AWID : Quelles sont les conséquences concrètes de cette résolution pour les jeunes femmes au niveau local ?

NS : Cette résolution a maintes conséquences. Elle pousse les gouvernements à mettre en œuvre des politiques et programmes sur la SRHR et l’égalité des genres. En outre, la résolution encourage les investissements dans la santé sexuelle et reproductive, l’éducation sexuelle et l’autonomisation des filles et des jeunes femmes. Enfin, elle renforce les mouvements nationaux de défense des droits et de la santé sexuelle et reproductive des femmes et des jeunes, car elle constitue un nouvel outil pour la défense de ces droits. Il en résulte qu’avec le soutien et sous le contrôle de la sécurité civile, dont des groupes de femmes et de jeunes, les gouvernements vont redoubler d’efforts pour éduquer et autonomiser les filles et les jeunes femmes, fournir des services de santé sexuelle et reproductive de qualité et une éducation sexuelle intégrale et consolider les mesures vers l’égalité des genres au moyen de politiques et d’éducation publique.

AG : Cette résolution n’aura de poids que si les jeunes femmes elles-mêmes la véhiculent dans leurs communautés et l’emploient pour exiger la mise en œuvre de politiques et de programmes.
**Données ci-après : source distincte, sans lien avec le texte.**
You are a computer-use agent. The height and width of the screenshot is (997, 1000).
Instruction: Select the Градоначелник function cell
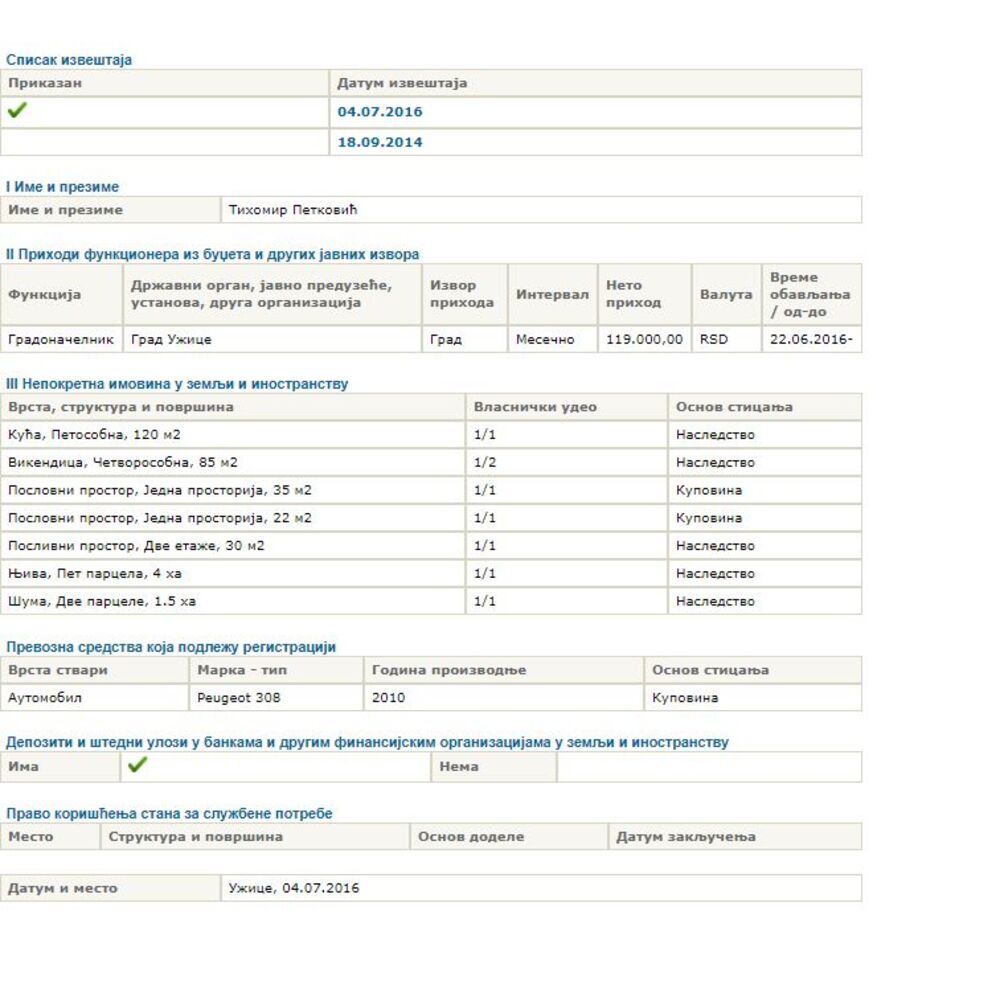pyautogui.click(x=61, y=339)
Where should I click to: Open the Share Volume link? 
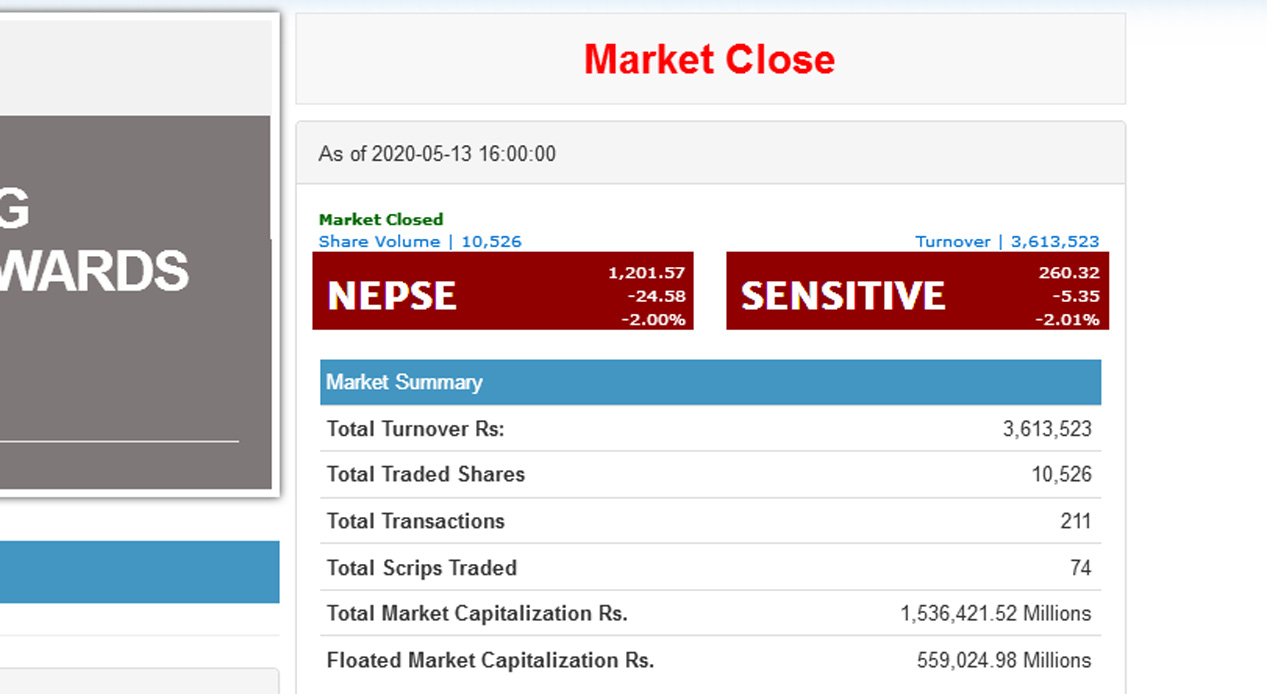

Nous constatons que c’est déjà le cas dans bon nombre de pays où au nom de la résolution, les jeunes femmes refusent les mariages précoces, mettent sur pied des programmes d’éducation sexuelle intégraux, transmettent des informations à leurs pairs et revendiquent leur droit à connaître leur corps et leurs droits au sein des services de santé.

AWID : En dépit des évènements récents survenus à la CSW 2012 où pour la première fois, on n’a pas produit de document de conclusions concertées, vous ne semblez pas surprises par les résultats de la CPD. Pourquoi ?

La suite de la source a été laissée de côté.